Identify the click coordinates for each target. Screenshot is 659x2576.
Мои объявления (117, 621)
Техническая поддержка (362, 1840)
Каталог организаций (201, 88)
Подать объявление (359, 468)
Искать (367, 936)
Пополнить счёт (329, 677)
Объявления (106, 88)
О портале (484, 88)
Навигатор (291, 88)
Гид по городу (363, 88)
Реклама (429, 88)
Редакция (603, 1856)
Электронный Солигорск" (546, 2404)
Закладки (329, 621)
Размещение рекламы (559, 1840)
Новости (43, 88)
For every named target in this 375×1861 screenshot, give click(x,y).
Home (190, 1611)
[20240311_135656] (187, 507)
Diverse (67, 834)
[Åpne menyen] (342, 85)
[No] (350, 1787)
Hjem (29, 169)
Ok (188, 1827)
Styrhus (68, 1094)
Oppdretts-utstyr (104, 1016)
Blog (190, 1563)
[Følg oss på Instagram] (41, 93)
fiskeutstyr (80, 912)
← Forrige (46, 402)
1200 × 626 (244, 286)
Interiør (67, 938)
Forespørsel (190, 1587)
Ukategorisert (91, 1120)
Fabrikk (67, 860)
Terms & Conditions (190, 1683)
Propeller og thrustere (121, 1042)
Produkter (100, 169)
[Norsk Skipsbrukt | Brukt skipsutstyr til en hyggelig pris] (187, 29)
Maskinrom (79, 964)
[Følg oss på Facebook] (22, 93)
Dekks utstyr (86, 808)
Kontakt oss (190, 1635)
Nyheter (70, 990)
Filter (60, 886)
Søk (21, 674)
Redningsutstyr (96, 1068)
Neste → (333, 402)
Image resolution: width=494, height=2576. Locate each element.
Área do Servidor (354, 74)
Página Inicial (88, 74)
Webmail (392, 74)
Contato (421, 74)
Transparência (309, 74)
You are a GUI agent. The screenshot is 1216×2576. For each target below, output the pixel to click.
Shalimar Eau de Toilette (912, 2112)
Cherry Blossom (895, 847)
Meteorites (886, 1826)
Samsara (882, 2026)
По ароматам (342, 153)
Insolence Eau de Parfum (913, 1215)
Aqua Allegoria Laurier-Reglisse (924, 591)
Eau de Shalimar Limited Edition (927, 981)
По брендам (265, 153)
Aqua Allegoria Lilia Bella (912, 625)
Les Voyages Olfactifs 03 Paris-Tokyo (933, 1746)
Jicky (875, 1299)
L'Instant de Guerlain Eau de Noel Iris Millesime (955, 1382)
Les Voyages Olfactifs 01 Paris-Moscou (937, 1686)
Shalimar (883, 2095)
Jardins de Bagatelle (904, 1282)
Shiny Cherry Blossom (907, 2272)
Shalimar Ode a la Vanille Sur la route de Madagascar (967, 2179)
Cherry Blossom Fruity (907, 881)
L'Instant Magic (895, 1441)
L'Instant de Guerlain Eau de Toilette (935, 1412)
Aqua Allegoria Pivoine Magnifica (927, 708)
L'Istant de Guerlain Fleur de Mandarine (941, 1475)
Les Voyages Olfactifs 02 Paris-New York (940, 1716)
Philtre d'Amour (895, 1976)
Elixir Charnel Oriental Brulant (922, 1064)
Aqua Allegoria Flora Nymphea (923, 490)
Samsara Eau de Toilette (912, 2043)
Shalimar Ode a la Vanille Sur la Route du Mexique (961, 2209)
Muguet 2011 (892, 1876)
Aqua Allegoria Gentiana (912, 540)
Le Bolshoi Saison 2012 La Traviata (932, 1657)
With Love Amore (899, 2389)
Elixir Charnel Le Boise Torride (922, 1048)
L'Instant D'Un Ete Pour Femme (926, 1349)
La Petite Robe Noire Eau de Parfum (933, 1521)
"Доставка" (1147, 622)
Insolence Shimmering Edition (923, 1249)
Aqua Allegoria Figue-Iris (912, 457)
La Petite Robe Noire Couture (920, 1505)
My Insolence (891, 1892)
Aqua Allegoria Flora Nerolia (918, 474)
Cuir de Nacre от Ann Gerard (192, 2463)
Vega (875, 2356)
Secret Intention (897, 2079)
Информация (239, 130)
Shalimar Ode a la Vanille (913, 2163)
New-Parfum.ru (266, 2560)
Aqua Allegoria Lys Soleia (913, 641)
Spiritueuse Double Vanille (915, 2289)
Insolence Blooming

◇ ◇ ◇

▶ **What you have to do**
Produce a verbatim copy of all the material.

▶ **Written answer**
Identify the click coordinates for each target. Screenshot is 659x2576.
Мои объявления (117, 621)
Техническая поддержка (362, 1840)
Каталог организаций (201, 88)
Подать объявление (359, 468)
Искать (367, 936)
Пополнить счёт (329, 677)
Объявления (106, 88)
О портале (484, 88)
Навигатор (291, 88)
Гид по городу (363, 88)
Реклама (429, 88)
Редакция (603, 1856)
Электронный Солигорск" (546, 2404)
Закладки (329, 621)
Размещение рекламы (559, 1840)
Новости (43, 88)
For every named target in this 375×1861 screenshot, give click(x,y).
Home (190, 1611)
[20240311_135656] (187, 507)
Diverse (67, 834)
[Åpne menyen] (342, 85)
[No] (350, 1787)
Hjem (29, 169)
Ok (188, 1827)
Styrhus (68, 1094)
Oppdretts-utstyr (104, 1016)
Blog (190, 1563)
[Følg oss på Instagram] (41, 93)
fiskeutstyr (80, 912)
← Forrige (46, 402)
1200 × 626 (244, 286)
Interiør (67, 938)
Forespørsel (190, 1587)
Ukategorisert (91, 1120)
Fabrikk (67, 860)
Terms & Conditions (190, 1683)
Propeller og thrustere (121, 1042)
Produkter (100, 169)
[Norsk Skipsbrukt | Brukt skipsutstyr til en hyggelig pris] (187, 29)
Maskinrom (79, 964)
[Følg oss på Facebook] (22, 93)
Dekks utstyr (86, 808)
Kontakt oss (190, 1635)
Nyheter (70, 990)
Filter (60, 886)
Søk (21, 674)
Redningsutstyr (96, 1068)
Neste → (333, 402)
Image resolution: width=494, height=2576. Locate each element.
Área do Servidor (354, 74)
Página Inicial (88, 74)
Webmail (392, 74)
Contato (421, 74)
Transparência (309, 74)
You are a GUI agent. The screenshot is 1216×2576. For each target below, output the pixel to click.
Shalimar Eau de Toilette (912, 2112)
Cherry Blossom (895, 847)
Meteorites (886, 1826)
Samsara (882, 2026)
По ароматам (342, 153)
Insolence Eau de Parfum (913, 1215)
Aqua Allegoria Laurier-Reglisse (924, 591)
Eau de Shalimar Limited Edition (927, 981)
По брендам (265, 153)
Aqua Allegoria Lilia Bella (912, 625)
Les Voyages Olfactifs 03 Paris-Tokyo (933, 1746)
Jicky (875, 1299)
L'Instant de Guerlain Eau de Noel Iris Millesime (955, 1382)
Les Voyages Olfactifs 01 Paris-Moscou (937, 1686)
Shalimar (883, 2095)
Jardins de Bagatelle (904, 1282)
Shiny Cherry Blossom (907, 2272)
Shalimar Ode a la Vanille Sur la route de Madagascar (967, 2179)
Cherry Blossom Fruity (907, 881)
L'Instant Magic (895, 1441)
L'Instant de Guerlain Eau de Toilette (935, 1412)
Aqua Allegoria Pivoine Magnifica (927, 708)
L'Istant de Guerlain Fleur de Mandarine (941, 1475)
Les Voyages Olfactifs 02 Paris-New York (940, 1716)
Philtre d'Amour (895, 1976)
Elixir Charnel Oriental Brulant (922, 1064)
Aqua Allegoria Flora Nymphea (923, 490)
Samsara Eau de Toilette (912, 2043)
Shalimar Ode a la Vanille Sur la Route du Mexique (961, 2209)
Muguet 2011 (892, 1876)
Aqua Allegoria Gentiana (912, 540)
Le Bolshoi Saison 2012 La Traviata (932, 1657)
With Love Amore (899, 2389)
Elixir Charnel Le Boise Torride (922, 1048)
L'Instant D'Un Ete Pour Femme (926, 1349)
La Petite Robe Noire Eau de Parfum (933, 1521)
"Доставка" (1147, 622)
Insolence Shimmering Edition (923, 1249)
Aqua Allegoria Figue-Iris (912, 457)
La Petite Robe Noire Couture (920, 1505)
My Insolence (891, 1892)
Aqua Allegoria Flora Nerolia (918, 474)
Cuir de Nacre от Ann Gerard (192, 2463)
Vega (875, 2356)
Secret Intention (897, 2079)
Информация (239, 130)
Shalimar Ode a la Vanille (913, 2163)
New-Parfum.ru (266, 2560)
Aqua Allegoria Lys Soleia (913, 641)
Spiritueuse Double Vanille (915, 2289)
Insolence Blooming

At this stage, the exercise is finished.